How was your Super Saturday?
Even those who were able to resist the call of the pub may have been tempted to turn to drink after City’s latest post-lockdown offering.
But let’s forget the performance level for a minute and look at some numbers. *Look away now if you’re of a nervous disposition.
- One goal in nine league games
- Not a single corner won
- One shot
- Not a single shot from inside the box
- Six shots on target in the five games since the restart
- Five consecutive Premier League defeats without a goal
- Two goals scored in City’s last 31 first halves
- Not a single point earned from a losing position
- On course for our lowest points total ever (including when it was two points for a win)
Every stat as damning as the last. Sadly there are plenty more. In fact, almost every metric by which a football season can be measured produces an unpalatable answer.
Of course, there are mitigating circumstances and no-one could have predicted the injury crisis that befell the club in the early part of the season, and its impact on results and then, drip-by-drip, on the confidence levels.
Farkeball relies on those in possession of the ball having the confidence and swagger to execute, just as they did on that balmy September evening when Manchester City were the visitors.
It flowed, the passing was crisp, they were a cohesive unit, and, crucially, there were 26,000 voices roaring them on, telling them how brilliant they were, there to pick them up when a mistake was made.
Take away those 26,000 voices and I don’t think we beat Man City.
But it’s not just the crowd that’s been absent at Carrow Road since the restart. So has the swagger and the belief. So too the unity and camaraderie in the group; that same camaraderie that has dug them out of some pretty big holes over the last 20 months.
Yesterday’s was a shell of a performance. 15 bodies clad in yellow and green going through the motions, devoid it appeared of even the faintest notion of Premier League survival and unable to respond to that most regular of footballing occurrences – conceding a goal.

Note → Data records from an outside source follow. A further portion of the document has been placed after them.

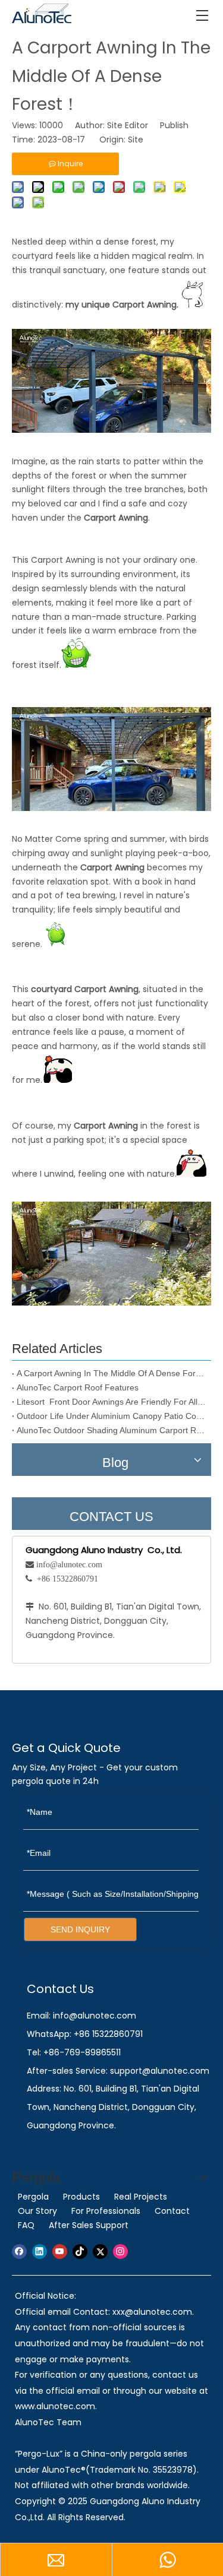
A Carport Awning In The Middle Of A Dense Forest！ (111, 1373)
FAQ (26, 2225)
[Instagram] (120, 2251)
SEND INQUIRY (80, 1929)
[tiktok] (80, 2251)
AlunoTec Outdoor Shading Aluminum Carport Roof (111, 1430)
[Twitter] (100, 2251)
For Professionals (105, 2211)
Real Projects (140, 2197)
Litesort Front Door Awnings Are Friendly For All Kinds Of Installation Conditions (111, 1401)
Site (135, 139)
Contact (172, 2211)
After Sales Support (88, 2225)
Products (81, 2197)
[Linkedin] (39, 2251)
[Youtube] (59, 2251)
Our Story (37, 2211)
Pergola (33, 2197)
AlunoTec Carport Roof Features (78, 1387)
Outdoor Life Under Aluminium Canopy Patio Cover (111, 1416)
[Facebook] (19, 2251)
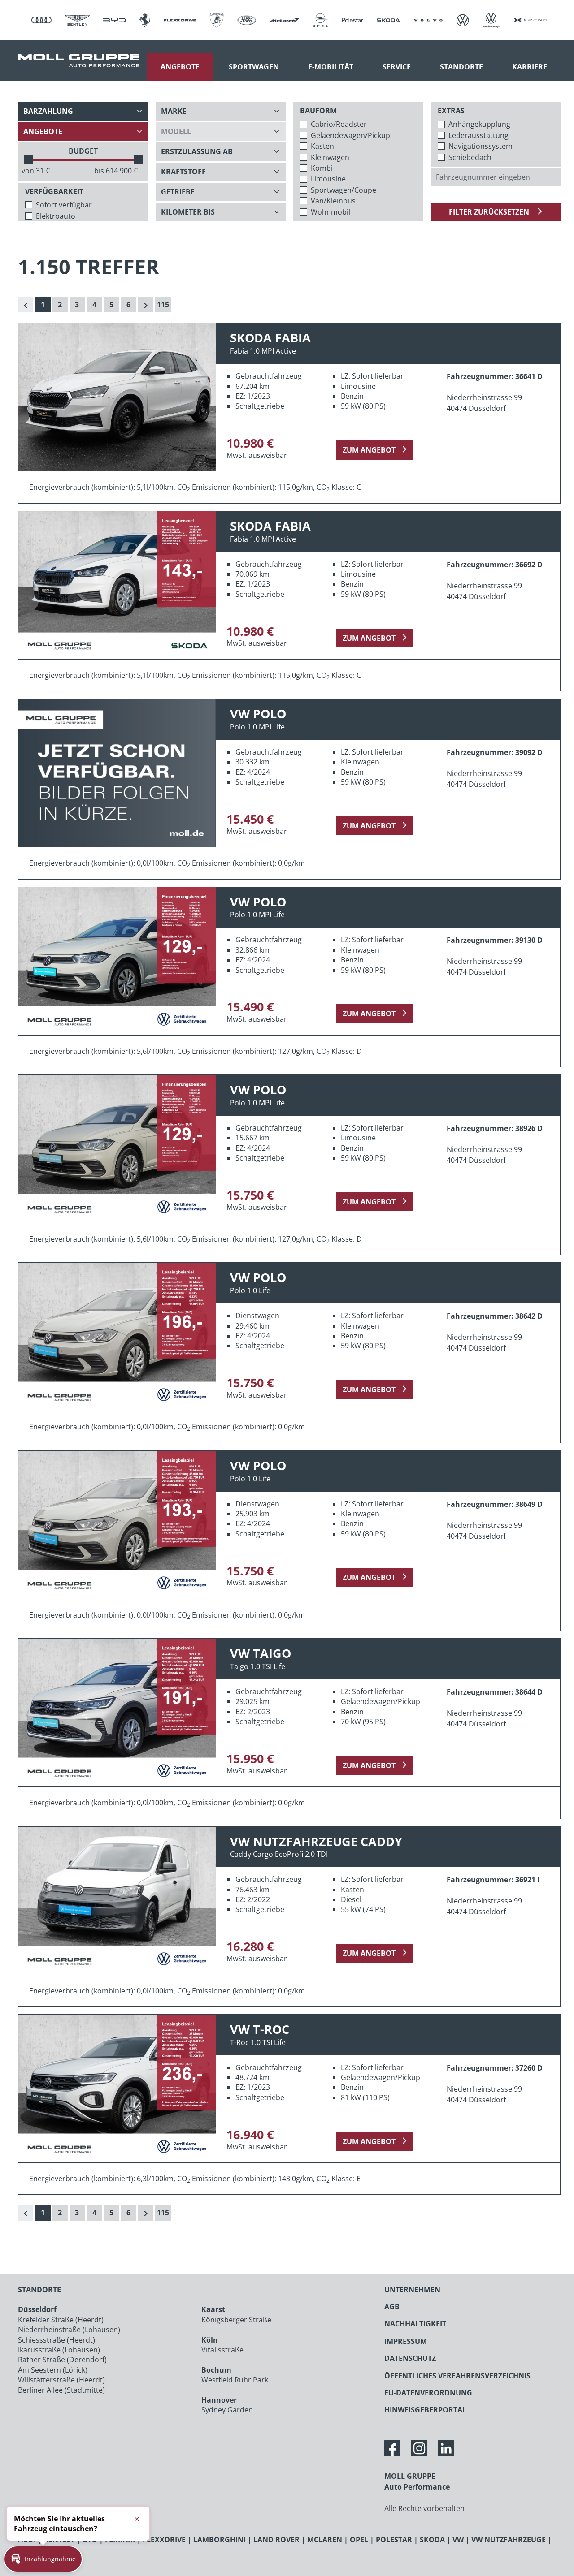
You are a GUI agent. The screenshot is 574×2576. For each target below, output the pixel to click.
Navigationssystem (480, 146)
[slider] (28, 159)
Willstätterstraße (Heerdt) (61, 2380)
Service (397, 67)
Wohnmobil (330, 212)
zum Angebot (369, 450)
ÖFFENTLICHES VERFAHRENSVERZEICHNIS (457, 2376)
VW (458, 2540)
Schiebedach (469, 157)
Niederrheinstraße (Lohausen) (69, 2329)
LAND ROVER (276, 2540)
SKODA (432, 2540)
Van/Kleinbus (333, 201)
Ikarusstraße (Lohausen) (59, 2350)
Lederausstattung (478, 135)
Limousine (328, 179)
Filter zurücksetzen (490, 212)
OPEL (359, 2540)
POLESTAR (394, 2540)
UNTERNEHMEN (412, 2290)
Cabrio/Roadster (339, 124)
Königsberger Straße (236, 2320)
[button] (43, 2559)
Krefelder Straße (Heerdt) (61, 2320)
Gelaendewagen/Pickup (350, 135)
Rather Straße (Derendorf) (62, 2360)
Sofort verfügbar (64, 205)
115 (163, 305)
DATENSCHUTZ (410, 2358)
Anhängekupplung (479, 124)
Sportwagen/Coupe (343, 190)
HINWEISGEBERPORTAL (425, 2410)
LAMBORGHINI (219, 2540)
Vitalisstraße (222, 2350)
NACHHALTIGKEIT (415, 2324)
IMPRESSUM (405, 2341)
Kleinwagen (330, 157)
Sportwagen (254, 67)
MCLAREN (324, 2540)
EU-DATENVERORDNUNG (428, 2393)
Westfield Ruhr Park (234, 2380)
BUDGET (83, 151)
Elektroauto (55, 216)
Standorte (461, 67)
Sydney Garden (227, 2410)
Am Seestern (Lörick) (52, 2370)
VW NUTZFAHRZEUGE (508, 2540)
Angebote (180, 67)
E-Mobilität (330, 67)
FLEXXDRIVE (164, 2540)
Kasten (322, 146)
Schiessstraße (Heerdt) (56, 2340)
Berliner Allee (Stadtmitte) (61, 2390)
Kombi (322, 168)
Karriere (529, 67)
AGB (392, 2307)
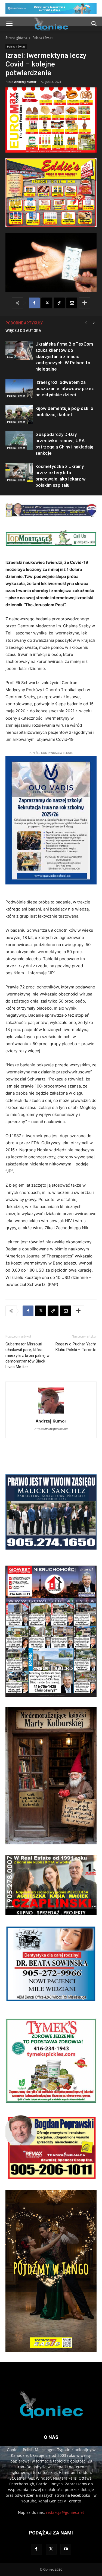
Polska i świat (42, 37)
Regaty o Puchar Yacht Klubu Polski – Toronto (76, 1347)
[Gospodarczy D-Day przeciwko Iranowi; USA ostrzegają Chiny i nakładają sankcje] (19, 440)
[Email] (71, 303)
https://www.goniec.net (51, 1429)
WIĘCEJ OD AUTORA (23, 330)
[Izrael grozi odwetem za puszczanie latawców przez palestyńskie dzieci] (19, 388)
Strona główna (16, 37)
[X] (46, 303)
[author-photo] (51, 1413)
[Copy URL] (59, 303)
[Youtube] (65, 2549)
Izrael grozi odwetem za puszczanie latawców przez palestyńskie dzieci (64, 388)
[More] (84, 303)
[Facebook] (34, 303)
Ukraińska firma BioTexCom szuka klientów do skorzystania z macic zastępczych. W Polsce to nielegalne (64, 356)
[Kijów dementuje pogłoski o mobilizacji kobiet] (19, 414)
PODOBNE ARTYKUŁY (24, 323)
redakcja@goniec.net (65, 2512)
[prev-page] (85, 323)
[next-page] (94, 323)
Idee (10, 357)
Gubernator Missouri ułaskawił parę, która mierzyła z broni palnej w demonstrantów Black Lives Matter (27, 1355)
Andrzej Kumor (25, 82)
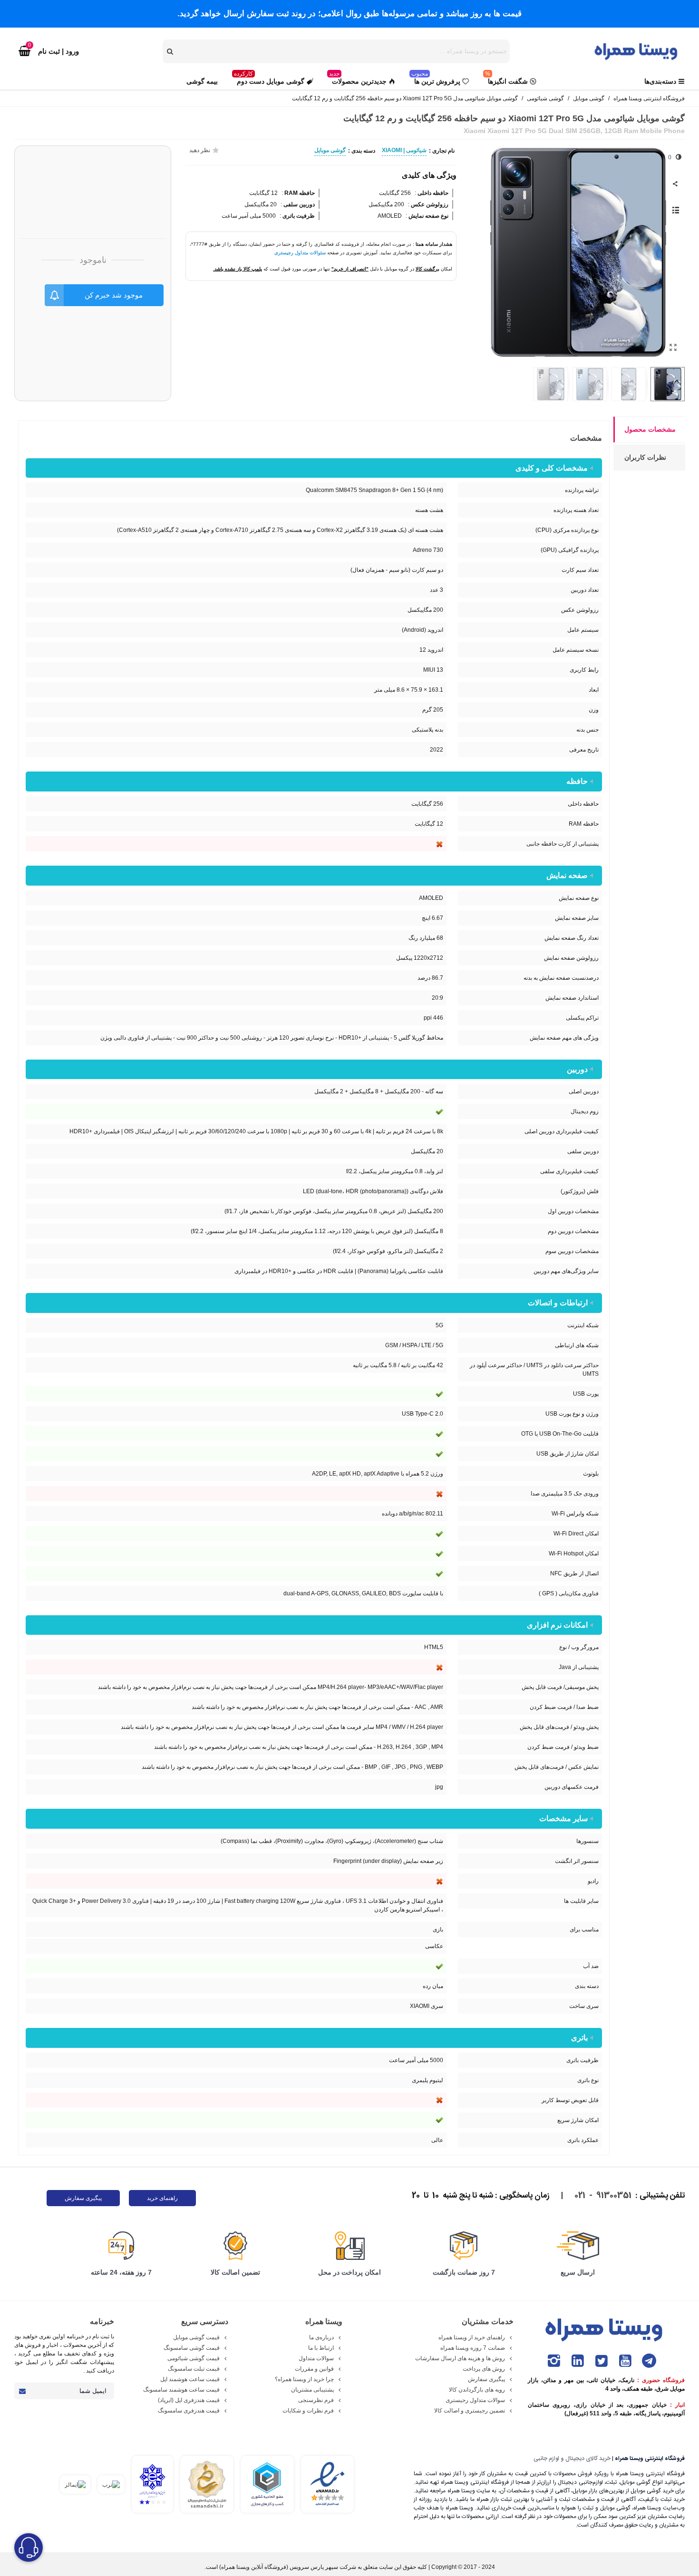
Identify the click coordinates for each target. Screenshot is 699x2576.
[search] (171, 51)
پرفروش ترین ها (435, 79)
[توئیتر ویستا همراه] (601, 2361)
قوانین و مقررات (314, 2368)
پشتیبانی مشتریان (312, 2389)
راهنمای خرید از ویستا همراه (471, 2337)
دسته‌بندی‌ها (660, 81)
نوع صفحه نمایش (427, 215)
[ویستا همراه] (637, 50)
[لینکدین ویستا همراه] (578, 2361)
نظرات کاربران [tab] (645, 457)
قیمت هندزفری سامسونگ (189, 2410)
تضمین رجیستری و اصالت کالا (469, 2410)
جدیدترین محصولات (358, 79)
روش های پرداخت (484, 2368)
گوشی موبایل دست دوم (269, 79)
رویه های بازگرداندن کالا (477, 2389)
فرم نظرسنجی (316, 2400)
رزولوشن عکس (428, 204)
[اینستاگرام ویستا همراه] (554, 2361)
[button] (485, 252)
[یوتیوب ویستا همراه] (625, 2361)
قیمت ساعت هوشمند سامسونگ (181, 2389)
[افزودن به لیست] (675, 210)
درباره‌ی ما (321, 2337)
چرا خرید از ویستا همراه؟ (304, 2379)
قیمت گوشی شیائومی (193, 2358)
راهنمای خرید (162, 2198)
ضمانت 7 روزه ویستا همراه (472, 2347)
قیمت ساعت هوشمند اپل (190, 2379)
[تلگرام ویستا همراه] (649, 2361)
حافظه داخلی (432, 193)
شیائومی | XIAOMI (404, 150)
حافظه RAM (299, 193)
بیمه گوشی (202, 81)
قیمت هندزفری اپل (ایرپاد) (189, 2400)
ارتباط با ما (321, 2347)
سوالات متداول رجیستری (475, 2400)
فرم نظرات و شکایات (308, 2410)
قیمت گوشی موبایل (196, 2337)
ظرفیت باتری (298, 215)
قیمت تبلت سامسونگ (194, 2368)
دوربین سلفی (298, 204)
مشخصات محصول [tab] (650, 429)
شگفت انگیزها (506, 79)
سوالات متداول (316, 2358)
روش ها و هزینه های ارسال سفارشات (460, 2358)
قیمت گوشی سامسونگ (192, 2347)
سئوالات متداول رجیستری (300, 252)
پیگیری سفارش (83, 2198)
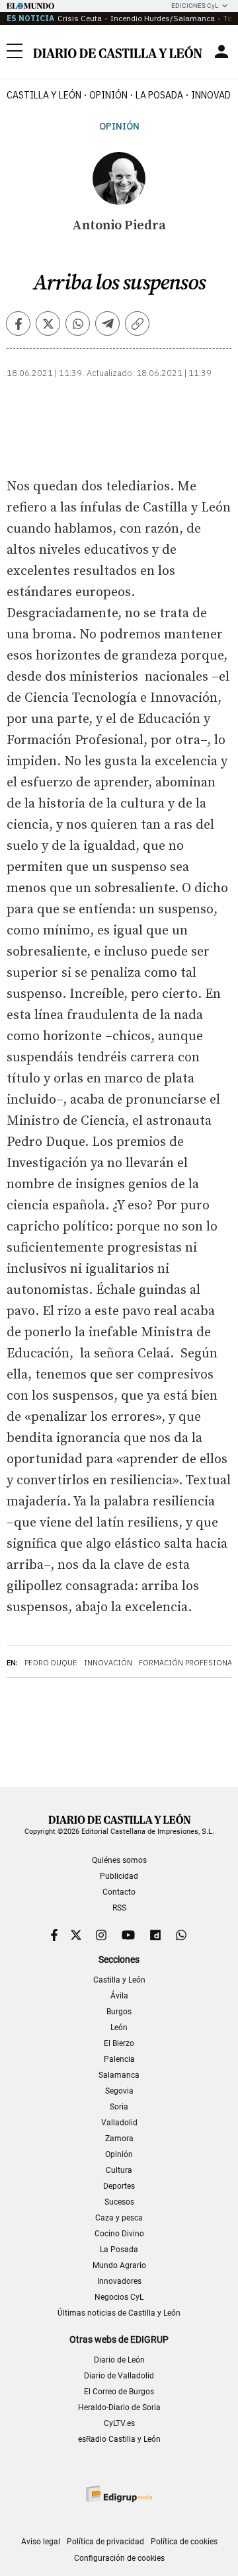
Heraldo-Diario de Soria (119, 2407)
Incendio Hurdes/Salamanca (162, 18)
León (119, 2027)
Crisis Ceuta (80, 18)
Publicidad (119, 1876)
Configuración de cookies (119, 2558)
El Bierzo (119, 2043)
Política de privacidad (105, 2541)
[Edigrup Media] (119, 2494)
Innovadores (119, 2281)
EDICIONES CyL (194, 5)
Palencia (119, 2059)
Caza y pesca (119, 2217)
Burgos (119, 2011)
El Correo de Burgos (119, 2391)
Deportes (119, 2186)
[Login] (221, 51)
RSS (119, 1908)
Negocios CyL (119, 2297)
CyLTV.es (119, 2423)
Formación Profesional (187, 1662)
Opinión (108, 95)
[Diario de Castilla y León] (117, 52)
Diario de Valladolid (119, 2375)
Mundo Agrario (119, 2265)
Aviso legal (40, 2541)
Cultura (119, 2170)
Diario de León (119, 2360)
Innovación (108, 1662)
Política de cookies (184, 2541)
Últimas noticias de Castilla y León (119, 2313)
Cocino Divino (119, 2233)
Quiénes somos (119, 1860)
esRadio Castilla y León (119, 2439)
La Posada (159, 95)
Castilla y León (44, 95)
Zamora (119, 2138)
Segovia (119, 2091)
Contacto (119, 1892)
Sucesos (119, 2202)
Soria (119, 2106)
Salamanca (119, 2075)
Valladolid (119, 2122)
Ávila (119, 1995)
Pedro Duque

Of all the stats, the one that says they’ve not even earned a solitary point from a losing position this season is the one. It’s one of those slow-burners. Early on in the season, it’s not even a thing but after a few games and having it pointed out it becomes something that needs to be rectified.
It then becomes a problem that has to be addressed, and subsequently, with it not being addressed, it becomes a hurdle. It’s now gone beyond being a hurdle but instead represents a huge mental block to our players and a major target for the opposition.
He’ll not admit it, but Graham Potter knew that when Leandro Trossard scored that goal it was game over. That all-too-familiar sinking feeling would have washed over the squad, probably the bench too, and there felt no way back.
There was no way back.
Even against distinctly average opposition who, themselves, had a few lingering doubts around their Premier League status. But not any more.
Even in the most must-win of must-win games, City had neither the wherewithal or the belief to make even the slightest impression on Potter’s men. Matt Ryan, in the Brighton goal, had his easiest afternoon of the season.
For those of us watching or listening, it was actually heartbreaking.
Heroes who we saluted 14 months ago for performing heroics and giving us one of the best City-supporting seasons of our lives, reduced to peripheral, bewildered-looking figures on a stage that, at the moment, appears alien to them.
How have we found ourselves here?
Well, it’s clearly multi-faceted and complex, and not as obvious as some appear keen to make out.
We should all accept that little has gone right and much of it out of the control of Daniel Farke and Stuart Webber. Injuries, the VAR fiasco, and the footballing gods have all conspired to make this campaign hugely challenging; the one thing we could ill afford when the whole thing was funded by a wing and a prayer rather than a realistic budget.
And with no room for error, the errors still came thick and fast. The confidence gradually eroded away, things that were once second nature to the players became very difficult, and here we are.
Quite why we appeared so ill-prepared for the restart is another aspect that needs to be uncovered in the end-of-season review, and while the data may prove the players were as physically well-equipped as their opponents, the data won’t show how mentally prepared they were.
Maybe a few had switched off? Who knows, but it’s certainly important to identify why we have failed so miserably to match every opponent since the restart. The crowd factor is clearly a huge part of it, but can’t be the only reason?
More questions than answers I’m afraid. As ever. Including why, specifically, Messrs Drmic and Duda are getting so much game time?
But what I do know is this season can’t end soon enough.
More troubling is the fact that next season will be upon us before we know it, and almost certainly before the pain, angst and recriminations from this one have subsided.
And let’s not fall into the trap of believing that because this squad was good enough to win the Championship last season, if the bulk of it remains it will be able to do the same again.
The damage done by this brutal campaign will be untold, and this summer, regardless of who departs, needs to bring a significant refresh to this squad.
To make this squad fit for purpose in the Championship isn’t going to be as easy as some seem to think.